While I was being ordered about in this way, I looked at the great Cuff. The great Cuff, on his side, looked at Superintendent Seegrave in that quietly expecting way which I have already noticed. I can’t affirm that he was on the watch for his brother officer’s speedy appearance in the character of an Ass—I can only say that I strongly suspected it.

I led the way upstairs. The Sergeant went softly all over the Indian cabinet and all round the “boudoir;” asking questions (occasionally only of Mr. Superintendent, and continually of me), the drift of which I believe to have been equally unintelligible to both of us. In due time, his course brought him to the door, and put him face to face with the decorative painting that you know of. He laid one lean inquiring finger on the small smear, just under the lock, which Superintendent Seegrave had already noticed, when he reproved the women-servants for all crowding together into the room.

“That’s a pity,” says Sergeant Cuff. “How did it happen?”

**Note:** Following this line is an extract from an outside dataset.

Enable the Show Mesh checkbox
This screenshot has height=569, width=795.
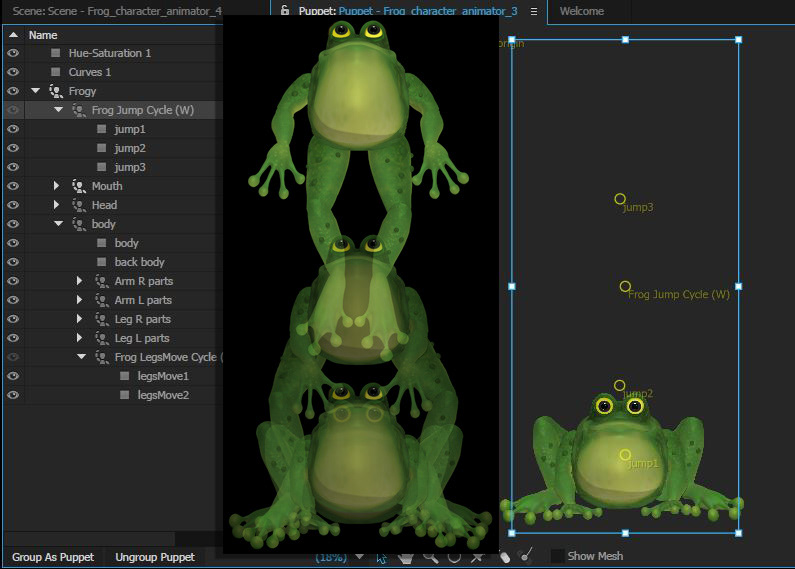(x=557, y=556)
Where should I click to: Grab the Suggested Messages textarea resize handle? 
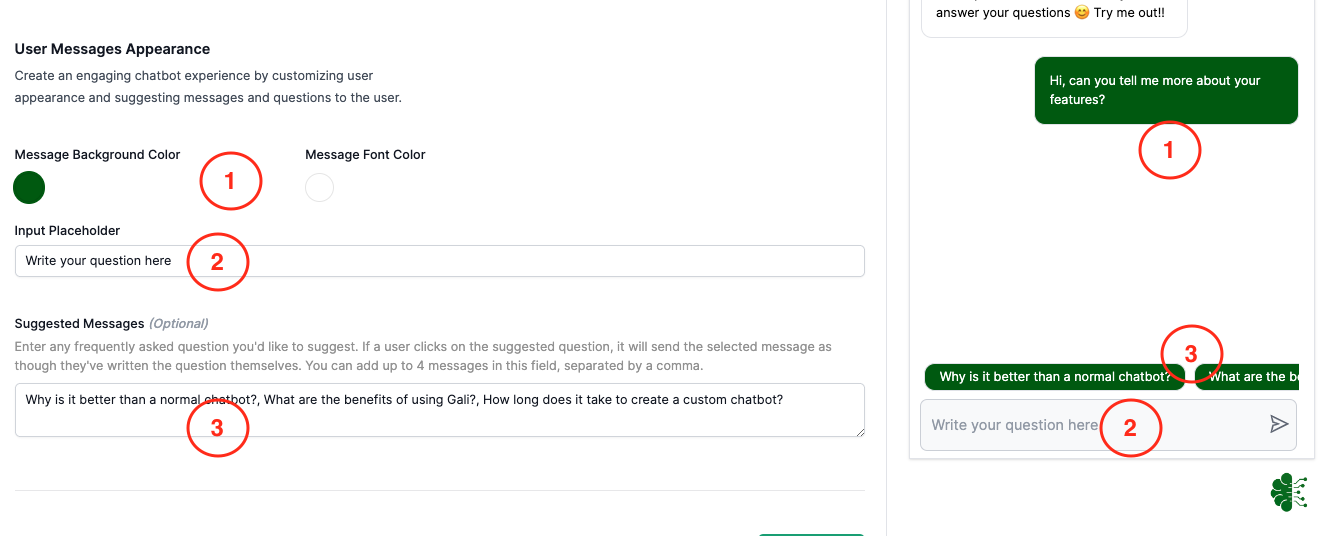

He put the question to me. I answered that the women-servants had crowded into the room on the previous morning, and that some of their petticoats had done the mischief, “Superintendent Seegrave ordered them out, sir,” I added, “before they did any more harm.”

“Right!” says Mr. Superintendent in his military way. “I ordered them out. The petticoats did it, Sergeant—the petticoats did it.”

“Did you notice which petticoat did it?” asked Sergeant Cuff, still addressing himself, not to his brother-officer, but to me.

“No, sir.”

He turned to Superintendent Seegrave upon that, and said, “You noticed, I suppose?”

Mr. Superintendent looked a little taken aback; but he made the best of it. “I can’t charge my memory, Sergeant,” he said, “a mere trifle—a mere trifle.”

Sergeant Cuff looked at Mr. Seegrave, as he had looked at the gravel walks in the rosery, and gave us, in his melancholy way, the first taste of his quality which we had had yet.

“I made a private inquiry last week, Mr. Superintendent,” he said. “At one end of the inquiry there was a murder, and at the other end there was a spot of ink on a table cloth that nobody could account for. In all my experience along the dirtiest ways of this dirty little world, I have never met with such a thing as a trifle yet. Before we go a step further in this business we must see the petticoat that made the smear, and we must know for certain when that paint was wet.”

Mr. Superintendent—taking his set-down rather sulkily—asked if he should summon the women. Sergeant Cuff, after considering a minute, sighed, and shook his head.